On the other hand, Polars, a modern in-memory data processing library, offers both eager and lazy execution modes. In lazy execution mode, a query optimizer evaluates all required operations and maps out the most efficient way to execute the code. This can include rewriting the execution order of operations or dropping redundant calculations.
Example: Grouping and Aggregating a Large Dataset
Let’s consider an example where we have a large dataset with 10 million rows, and we want to group the data by region, calculate the sum of revenue and count of orders, and filter the results to only include the North and South regions.
Eager Execution with Pandas
With eager execution, Pandas will:
- Execute operations immediately, loading all data into memory
- Keep intermediate results in memory during each step
- Execute operations in the exact order written
import numpy as np
import pandas as pd
# Generate sample data
N = 10_000_000
data = {
"region": np.random.choice(["North", "South", "East", "West"], N),
"revenue": np.random.uniform(100, 10000, N),
"orders": np.random.randint(1, 100, N),
}
def analyze_sales_pandas(df):
# Loads and processes everything in memory
return (
df.groupby("region")
.agg({"revenue": "sum"})
.loc[["North", "South"]]
)
pd_df = pd.DataFrame(data)
%timeit analyze_sales_pandas(pd_df)
Output:
367 ms ± 47 ms per loop (mean ± std. dev. of 7 runs, 1 loop each)
As you can see, the eager execution approach takes approximately 366 milliseconds to complete.
Lazy Execution with Polars
With lazy execution, Polars will:
- Create an execution plan first, optimizing the entire chain before processing any data
- Only process data once at .collect(), reducing memory overhead
- Rearrange operations for optimal performance (pushing filters before groupby)
import polars as pl
def analyze_sales_polars(df):
# Creates execution plan, no data processed yet
result = (
df.lazy()
.group_by("region")
.agg(pl.col("revenue").sum())
.filter(pl.col("region").is_in(["North", "South"]))
.collect() # Only now data is processed
)
return result
pl_df = pl.DataFrame(data)
%timeit analyze_sales_polars(pl_df)
Output:
170 ms ± 15.8 ms per loop (mean ± std. dev. of 7 runs, 1 loop each)
As we can see, the lazy execution approach with Polars takes approximately 211 milliseconds to complete, which is about 53.68% faster than the eager execution approach with Pandas.
Conclusion
In conclusion, the execution approach can significantly impact performance when processing large datasets.

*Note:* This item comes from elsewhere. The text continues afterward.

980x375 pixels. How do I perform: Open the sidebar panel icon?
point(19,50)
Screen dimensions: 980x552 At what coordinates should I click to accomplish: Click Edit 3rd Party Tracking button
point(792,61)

While Pandas’ eager execution approach can be straightforward, it can lead to slow computations and high memory usage. Polars’ lazy execution mode, on the other hand, offers a more efficient way to execute code by optimizing the entire chain of operations before processing any data.
By using lazy execution with Polars, you can achieve faster execution and lower memory usage compared to Pandas’ eager execution approach.